**** Records for this exercise ****

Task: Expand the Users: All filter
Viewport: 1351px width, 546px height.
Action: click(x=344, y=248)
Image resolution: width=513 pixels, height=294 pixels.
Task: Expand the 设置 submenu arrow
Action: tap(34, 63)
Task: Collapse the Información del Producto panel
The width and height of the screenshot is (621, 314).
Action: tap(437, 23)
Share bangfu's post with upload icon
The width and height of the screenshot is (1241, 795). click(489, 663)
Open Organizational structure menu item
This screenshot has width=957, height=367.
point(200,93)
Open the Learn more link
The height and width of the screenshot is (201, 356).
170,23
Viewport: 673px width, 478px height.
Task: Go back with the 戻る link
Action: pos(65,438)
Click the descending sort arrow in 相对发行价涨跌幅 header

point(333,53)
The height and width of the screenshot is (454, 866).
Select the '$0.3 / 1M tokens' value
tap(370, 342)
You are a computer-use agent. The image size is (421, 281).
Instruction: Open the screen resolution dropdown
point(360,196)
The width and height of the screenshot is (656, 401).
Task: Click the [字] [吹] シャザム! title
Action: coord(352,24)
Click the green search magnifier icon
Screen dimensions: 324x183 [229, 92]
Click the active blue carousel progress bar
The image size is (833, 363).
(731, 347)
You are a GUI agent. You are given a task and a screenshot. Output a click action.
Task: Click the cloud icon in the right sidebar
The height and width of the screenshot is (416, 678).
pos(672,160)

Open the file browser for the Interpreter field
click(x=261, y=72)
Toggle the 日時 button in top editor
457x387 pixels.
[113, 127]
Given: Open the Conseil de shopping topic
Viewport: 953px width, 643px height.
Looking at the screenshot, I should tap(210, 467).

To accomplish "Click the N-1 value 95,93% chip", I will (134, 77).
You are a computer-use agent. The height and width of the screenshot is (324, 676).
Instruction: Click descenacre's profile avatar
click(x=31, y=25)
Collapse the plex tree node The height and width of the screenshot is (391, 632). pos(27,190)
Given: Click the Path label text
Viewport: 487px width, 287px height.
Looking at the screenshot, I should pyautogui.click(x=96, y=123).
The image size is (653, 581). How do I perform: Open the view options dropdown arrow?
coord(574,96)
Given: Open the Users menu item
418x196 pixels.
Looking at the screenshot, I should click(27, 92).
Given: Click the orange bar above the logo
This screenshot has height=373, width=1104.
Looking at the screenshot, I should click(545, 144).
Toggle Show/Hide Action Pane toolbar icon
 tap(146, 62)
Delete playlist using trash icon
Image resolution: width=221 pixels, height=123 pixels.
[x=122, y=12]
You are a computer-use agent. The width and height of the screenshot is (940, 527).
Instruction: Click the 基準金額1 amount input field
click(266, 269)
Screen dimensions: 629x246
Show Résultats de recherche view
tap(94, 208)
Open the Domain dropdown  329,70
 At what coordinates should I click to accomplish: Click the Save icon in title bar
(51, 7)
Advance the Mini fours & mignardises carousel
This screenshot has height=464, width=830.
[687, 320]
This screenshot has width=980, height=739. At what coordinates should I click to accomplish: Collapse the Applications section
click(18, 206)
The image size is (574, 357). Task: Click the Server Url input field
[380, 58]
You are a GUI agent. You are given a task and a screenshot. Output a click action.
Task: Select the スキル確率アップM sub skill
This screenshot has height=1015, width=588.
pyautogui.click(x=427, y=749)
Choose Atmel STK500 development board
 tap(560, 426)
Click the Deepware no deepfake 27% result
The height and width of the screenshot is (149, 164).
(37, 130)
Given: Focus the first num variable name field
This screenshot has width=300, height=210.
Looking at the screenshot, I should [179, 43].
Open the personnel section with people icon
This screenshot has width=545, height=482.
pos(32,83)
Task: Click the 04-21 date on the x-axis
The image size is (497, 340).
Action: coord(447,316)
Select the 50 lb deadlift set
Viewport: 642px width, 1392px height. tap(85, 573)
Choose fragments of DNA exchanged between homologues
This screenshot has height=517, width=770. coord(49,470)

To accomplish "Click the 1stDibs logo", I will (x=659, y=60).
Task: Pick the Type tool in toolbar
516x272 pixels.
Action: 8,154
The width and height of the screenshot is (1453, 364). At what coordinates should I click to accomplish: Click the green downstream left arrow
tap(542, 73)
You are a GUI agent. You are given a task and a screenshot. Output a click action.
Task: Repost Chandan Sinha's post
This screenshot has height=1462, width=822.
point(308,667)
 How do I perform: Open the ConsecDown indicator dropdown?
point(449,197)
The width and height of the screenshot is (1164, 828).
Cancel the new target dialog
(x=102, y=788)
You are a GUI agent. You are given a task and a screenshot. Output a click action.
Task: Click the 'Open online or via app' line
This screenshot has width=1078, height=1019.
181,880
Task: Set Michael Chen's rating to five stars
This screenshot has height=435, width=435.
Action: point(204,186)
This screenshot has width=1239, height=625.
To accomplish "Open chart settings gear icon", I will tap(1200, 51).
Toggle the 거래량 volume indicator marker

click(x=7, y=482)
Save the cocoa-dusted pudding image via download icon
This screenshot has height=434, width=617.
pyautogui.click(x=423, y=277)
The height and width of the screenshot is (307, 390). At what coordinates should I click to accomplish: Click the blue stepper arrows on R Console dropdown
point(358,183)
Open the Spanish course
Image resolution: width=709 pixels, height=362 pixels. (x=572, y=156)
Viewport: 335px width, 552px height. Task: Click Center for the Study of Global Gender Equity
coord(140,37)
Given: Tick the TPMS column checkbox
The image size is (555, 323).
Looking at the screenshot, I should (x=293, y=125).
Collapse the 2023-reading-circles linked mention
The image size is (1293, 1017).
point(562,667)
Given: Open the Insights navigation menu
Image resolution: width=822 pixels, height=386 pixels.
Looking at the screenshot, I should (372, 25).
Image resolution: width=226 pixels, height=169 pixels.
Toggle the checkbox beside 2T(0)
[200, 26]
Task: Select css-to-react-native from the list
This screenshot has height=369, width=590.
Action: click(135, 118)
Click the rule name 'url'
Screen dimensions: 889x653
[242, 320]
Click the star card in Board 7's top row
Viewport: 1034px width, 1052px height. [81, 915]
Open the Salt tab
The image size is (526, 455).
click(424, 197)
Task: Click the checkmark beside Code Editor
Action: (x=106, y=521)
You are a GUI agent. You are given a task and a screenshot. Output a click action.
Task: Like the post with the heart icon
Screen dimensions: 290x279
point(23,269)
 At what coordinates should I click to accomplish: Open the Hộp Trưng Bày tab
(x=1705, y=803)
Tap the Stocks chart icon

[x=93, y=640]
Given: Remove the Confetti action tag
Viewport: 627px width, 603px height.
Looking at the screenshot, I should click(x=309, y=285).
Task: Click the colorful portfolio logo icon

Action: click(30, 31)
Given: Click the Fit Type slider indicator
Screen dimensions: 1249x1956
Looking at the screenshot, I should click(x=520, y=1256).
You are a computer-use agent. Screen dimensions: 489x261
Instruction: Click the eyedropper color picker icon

****

### Work request
From the first line to the last, return the records unchanged.

### Answer to this exercise
Task: Expand the Users: All filter
Viewport: 1351px width, 546px height.
Action: click(x=344, y=248)
Image resolution: width=513 pixels, height=294 pixels.
Task: Expand the 设置 submenu arrow
Action: tap(34, 63)
Task: Collapse the Información del Producto panel
The width and height of the screenshot is (621, 314).
Action: tap(437, 23)
Share bangfu's post with upload icon
The width and height of the screenshot is (1241, 795). click(489, 663)
Open Organizational structure menu item
This screenshot has width=957, height=367.
point(200,93)
Open the Learn more link
The height and width of the screenshot is (201, 356).
170,23
Viewport: 673px width, 478px height.
Task: Go back with the 戻る link
Action: pos(65,438)
Click the descending sort arrow in 相对发行价涨跌幅 header

point(333,53)
The height and width of the screenshot is (454, 866).
Select the '$0.3 / 1M tokens' value
tap(370, 342)
You are a computer-use agent. The image size is (421, 281).
Instruction: Open the screen resolution dropdown
point(360,196)
The width and height of the screenshot is (656, 401).
Task: Click the [字] [吹] シャザム! title
Action: coord(352,24)
Click the green search magnifier icon
Screen dimensions: 324x183 [229, 92]
Click the active blue carousel progress bar
The image size is (833, 363).
(731, 347)
You are a GUI agent. You are given a task and a screenshot. Output a click action.
Task: Click the cloud icon in the right sidebar
The height and width of the screenshot is (416, 678).
pos(672,160)

Open the file browser for the Interpreter field
click(x=261, y=72)
Toggle the 日時 button in top editor
457x387 pixels.
[113, 127]
Given: Open the Conseil de shopping topic
Viewport: 953px width, 643px height.
Looking at the screenshot, I should tap(210, 467).

To accomplish "Click the N-1 value 95,93% chip", I will (134, 77).
You are a computer-use agent. The height and width of the screenshot is (324, 676).
Instruction: Click descenacre's profile avatar
click(x=31, y=25)
Collapse the plex tree node The height and width of the screenshot is (391, 632). pos(27,190)
Given: Click the Path label text
Viewport: 487px width, 287px height.
Looking at the screenshot, I should pyautogui.click(x=96, y=123).
The image size is (653, 581). How do I perform: Open the view options dropdown arrow?
coord(574,96)
Given: Open the Users menu item
418x196 pixels.
Looking at the screenshot, I should click(27, 92).
Given: Click the orange bar above the logo
This screenshot has height=373, width=1104.
Looking at the screenshot, I should click(545, 144).
Toggle Show/Hide Action Pane toolbar icon
 tap(146, 62)
Delete playlist using trash icon
Image resolution: width=221 pixels, height=123 pixels.
[x=122, y=12]
You are a computer-use agent. The width and height of the screenshot is (940, 527).
Instruction: Click the 基準金額1 amount input field
click(266, 269)
Screen dimensions: 629x246
Show Résultats de recherche view
tap(94, 208)
Open the Domain dropdown  329,70
 At what coordinates should I click to accomplish: Click the Save icon in title bar
(51, 7)
Advance the Mini fours & mignardises carousel
This screenshot has height=464, width=830.
[687, 320]
This screenshot has width=980, height=739. At what coordinates should I click to accomplish: Collapse the Applications section
click(18, 206)
The image size is (574, 357). Task: Click the Server Url input field
[380, 58]
You are a GUI agent. You are given a task and a screenshot. Output a click action.
Task: Select the スキル確率アップM sub skill
This screenshot has height=1015, width=588.
pyautogui.click(x=427, y=749)
Choose Atmel STK500 development board
 tap(560, 426)
Click the Deepware no deepfake 27% result
The height and width of the screenshot is (149, 164).
(37, 130)
Given: Focus the first num variable name field
This screenshot has width=300, height=210.
Looking at the screenshot, I should [179, 43].
Open the personnel section with people icon
This screenshot has width=545, height=482.
pos(32,83)
Task: Click the 04-21 date on the x-axis
The image size is (497, 340).
Action: coord(447,316)
Select the 50 lb deadlift set
Viewport: 642px width, 1392px height. tap(85, 573)
Choose fragments of DNA exchanged between homologues
This screenshot has height=517, width=770. coord(49,470)

To accomplish "Click the 1stDibs logo", I will (x=659, y=60).
Task: Pick the Type tool in toolbar
516x272 pixels.
Action: 8,154
The width and height of the screenshot is (1453, 364). At what coordinates should I click to accomplish: Click the green downstream left arrow
tap(542, 73)
You are a GUI agent. You are given a task and a screenshot. Output a click action.
Task: Repost Chandan Sinha's post
This screenshot has height=1462, width=822.
point(308,667)
 How do I perform: Open the ConsecDown indicator dropdown?
point(449,197)
The width and height of the screenshot is (1164, 828).
Cancel the new target dialog
(x=102, y=788)
You are a GUI agent. You are given a task and a screenshot. Output a click action.
Task: Click the 'Open online or via app' line
This screenshot has width=1078, height=1019.
181,880
Task: Set Michael Chen's rating to five stars
This screenshot has height=435, width=435.
Action: point(204,186)
This screenshot has width=1239, height=625.
To accomplish "Open chart settings gear icon", I will tap(1200, 51).
Toggle the 거래량 volume indicator marker

click(x=7, y=482)
Save the cocoa-dusted pudding image via download icon
This screenshot has height=434, width=617.
pyautogui.click(x=423, y=277)
The height and width of the screenshot is (307, 390). At what coordinates should I click to accomplish: Click the blue stepper arrows on R Console dropdown
point(358,183)
Open the Spanish course
Image resolution: width=709 pixels, height=362 pixels. (x=572, y=156)
Viewport: 335px width, 552px height. Task: Click Center for the Study of Global Gender Equity
coord(140,37)
Given: Tick the TPMS column checkbox
The image size is (555, 323).
Looking at the screenshot, I should (x=293, y=125).
Collapse the 2023-reading-circles linked mention
The image size is (1293, 1017).
point(562,667)
Given: Open the Insights navigation menu
Image resolution: width=822 pixels, height=386 pixels.
Looking at the screenshot, I should (372, 25).
Image resolution: width=226 pixels, height=169 pixels.
Toggle the checkbox beside 2T(0)
[200, 26]
Task: Select css-to-react-native from the list
This screenshot has height=369, width=590.
Action: click(135, 118)
Click the rule name 'url'
Screen dimensions: 889x653
[242, 320]
Click the star card in Board 7's top row
Viewport: 1034px width, 1052px height. [81, 915]
Open the Salt tab
The image size is (526, 455).
click(424, 197)
Task: Click the checkmark beside Code Editor
Action: (x=106, y=521)
You are a GUI agent. You are given a task and a screenshot. Output a click action.
Task: Like the post with the heart icon
Screen dimensions: 290x279
point(23,269)
 At what coordinates should I click to accomplish: Open the Hộp Trưng Bày tab
(x=1705, y=803)
Tap the Stocks chart icon

[x=93, y=640]
Given: Remove the Confetti action tag
Viewport: 627px width, 603px height.
Looking at the screenshot, I should click(x=309, y=285).
Task: Click the colorful portfolio logo icon

Action: click(30, 31)
Given: Click the Fit Type slider indicator
Screen dimensions: 1249x1956
Looking at the screenshot, I should click(x=520, y=1256).
You are a computer-use agent. Screen dimensions: 489x261
Instruction: Click the eyedropper color picker icon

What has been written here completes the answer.